The Sylhet Controversy — Where It All Started
The flashpoint came on Day 4 of the second Test between Bangladesh and Pakistan at the Sylhet International Cricket Stadium. Pakistan were chasing a mammoth target of 437. Rizwan, trying to hold the innings together amid falling wickets, repeatedly stepped away from the crease and complained about movement behind the sightscreen. His actions visibly frustrated Bangladesh wicketkeeper Litton Das, who confronted him directly on the field.
Stump microphones picked up the sharp exchange. “What are you doing?” Litton asked Rizwan after another interruption. When Rizwan pointed toward the sightscreen, Litton replied: “Why do you need to look there, bat here.” Rizwan hit back instantly: “Is this your duty, or mine, or umpire’s job?” The umpires had to intervene. Bangladesh fielders continued sledging him, with one comparing it to a line from the Bollywood film ‘Hera Pheri’: “For overacting, we’ll dock 50 paise.”
Bangladesh eventually completed a 2–0 series whitewash, winning the Test by 78 runs. Rizwan scored a fighting 94, but fell six runs short of a century. The controversy, however, refused to die.
Stoinis Enters — With a Tape Ball and a Perfect Imitation
Days after the Sylhet Test concluded, a video surfaced showing Marcus Stoinis — the Australian all-rounder and Punjab Kings star — participating in a casual gully cricket game. What happened next was not planned. Stoinis, waiting to face a delivery, deliberately stepped away from the crease. He did it again. And again. And again. Each time, he grinned. Each time, the others in the game burst into laughter. He was recreating, with surgical precision, Rizwan’s repeated delays from the Sylhet Test.
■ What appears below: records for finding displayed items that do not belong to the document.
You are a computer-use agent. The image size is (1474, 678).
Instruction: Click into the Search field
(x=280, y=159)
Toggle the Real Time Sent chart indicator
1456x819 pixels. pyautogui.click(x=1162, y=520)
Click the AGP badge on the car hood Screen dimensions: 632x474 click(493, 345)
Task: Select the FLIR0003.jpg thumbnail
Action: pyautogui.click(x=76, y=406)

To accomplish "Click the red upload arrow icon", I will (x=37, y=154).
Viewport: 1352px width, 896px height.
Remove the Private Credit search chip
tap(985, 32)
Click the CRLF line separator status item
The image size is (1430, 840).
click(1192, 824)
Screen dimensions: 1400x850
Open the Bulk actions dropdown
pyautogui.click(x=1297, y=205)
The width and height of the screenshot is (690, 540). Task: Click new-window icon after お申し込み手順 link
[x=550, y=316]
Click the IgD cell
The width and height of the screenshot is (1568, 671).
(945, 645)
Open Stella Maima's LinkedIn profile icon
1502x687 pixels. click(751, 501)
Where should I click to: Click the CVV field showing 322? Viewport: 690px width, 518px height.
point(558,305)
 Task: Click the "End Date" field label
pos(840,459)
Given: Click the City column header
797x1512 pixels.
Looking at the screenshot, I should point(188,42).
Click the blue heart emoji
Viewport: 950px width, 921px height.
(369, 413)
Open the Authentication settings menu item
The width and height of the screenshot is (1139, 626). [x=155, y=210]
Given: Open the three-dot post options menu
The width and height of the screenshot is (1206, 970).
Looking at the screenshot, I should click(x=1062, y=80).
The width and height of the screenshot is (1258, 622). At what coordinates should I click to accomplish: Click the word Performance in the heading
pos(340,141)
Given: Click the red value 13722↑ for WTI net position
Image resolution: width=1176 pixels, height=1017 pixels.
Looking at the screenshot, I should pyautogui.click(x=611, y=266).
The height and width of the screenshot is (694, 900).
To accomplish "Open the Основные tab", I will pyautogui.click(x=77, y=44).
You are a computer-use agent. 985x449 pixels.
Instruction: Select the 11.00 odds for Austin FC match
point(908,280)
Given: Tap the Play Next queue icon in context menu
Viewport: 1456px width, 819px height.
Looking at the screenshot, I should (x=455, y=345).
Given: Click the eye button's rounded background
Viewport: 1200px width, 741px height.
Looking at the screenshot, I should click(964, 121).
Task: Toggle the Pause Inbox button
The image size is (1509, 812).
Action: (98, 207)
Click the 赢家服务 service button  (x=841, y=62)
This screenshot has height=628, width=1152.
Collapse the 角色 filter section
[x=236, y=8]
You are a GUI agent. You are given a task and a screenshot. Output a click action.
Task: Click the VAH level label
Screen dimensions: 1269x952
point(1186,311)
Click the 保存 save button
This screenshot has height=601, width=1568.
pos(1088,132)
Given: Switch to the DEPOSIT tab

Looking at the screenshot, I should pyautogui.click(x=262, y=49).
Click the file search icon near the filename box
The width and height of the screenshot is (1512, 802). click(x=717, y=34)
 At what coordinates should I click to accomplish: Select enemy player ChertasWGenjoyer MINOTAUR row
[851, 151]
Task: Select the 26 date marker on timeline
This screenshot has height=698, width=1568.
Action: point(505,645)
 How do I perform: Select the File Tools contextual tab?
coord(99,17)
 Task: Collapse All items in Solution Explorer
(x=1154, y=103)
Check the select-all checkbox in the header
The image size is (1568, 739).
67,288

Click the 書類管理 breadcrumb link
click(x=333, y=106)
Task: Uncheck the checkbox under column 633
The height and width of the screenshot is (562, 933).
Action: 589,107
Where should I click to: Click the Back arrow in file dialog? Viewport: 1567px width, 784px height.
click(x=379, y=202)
The video exploded across social media. The Economic Times reported that “the Australian’s playful trolling quickly caught attention online, with cricket fans linking it directly to Rizwan’s controversial stoppages against Bangladesh.” Yardbarker called it “one of the funniest cricket crossover moments of the week.” The clip accumulated millions of views within hours of being posted, with fans flooding comment sections with laughing emojis and “Stoinis for Ballon d’Or” jokes.
WATCH: Marcus Stoinis recreates Mohammad Rizwan’s time-wasting tactics from the Sylhet Test during a casual gully cricket game — stepping away from the crease multiple times before facing the ball.
Stoinis brutally trolled Rizwan 😭 pic.twitter.com/aizBLEShLS
— Cricket Gully (@CricketGully) May 21, 2026
Why This Video Hit So Hard
The video worked on multiple levels. First, it was genuinely funny — the visual of a professional cricketer in a street game, repeatedly backing away with a knowing grin, is comedy gold regardless of context. Second, it was perfectly timed: the Sylhet controversy was still fresh in the public memory. Third, it was implicit rather than explicit — Stoinis never mentioned Rizwan by name. He didn’t need to. The imitation was unmistakable. The message was clear. And by letting the actions speak, he made the point more powerfully than any tweet or interview ever could.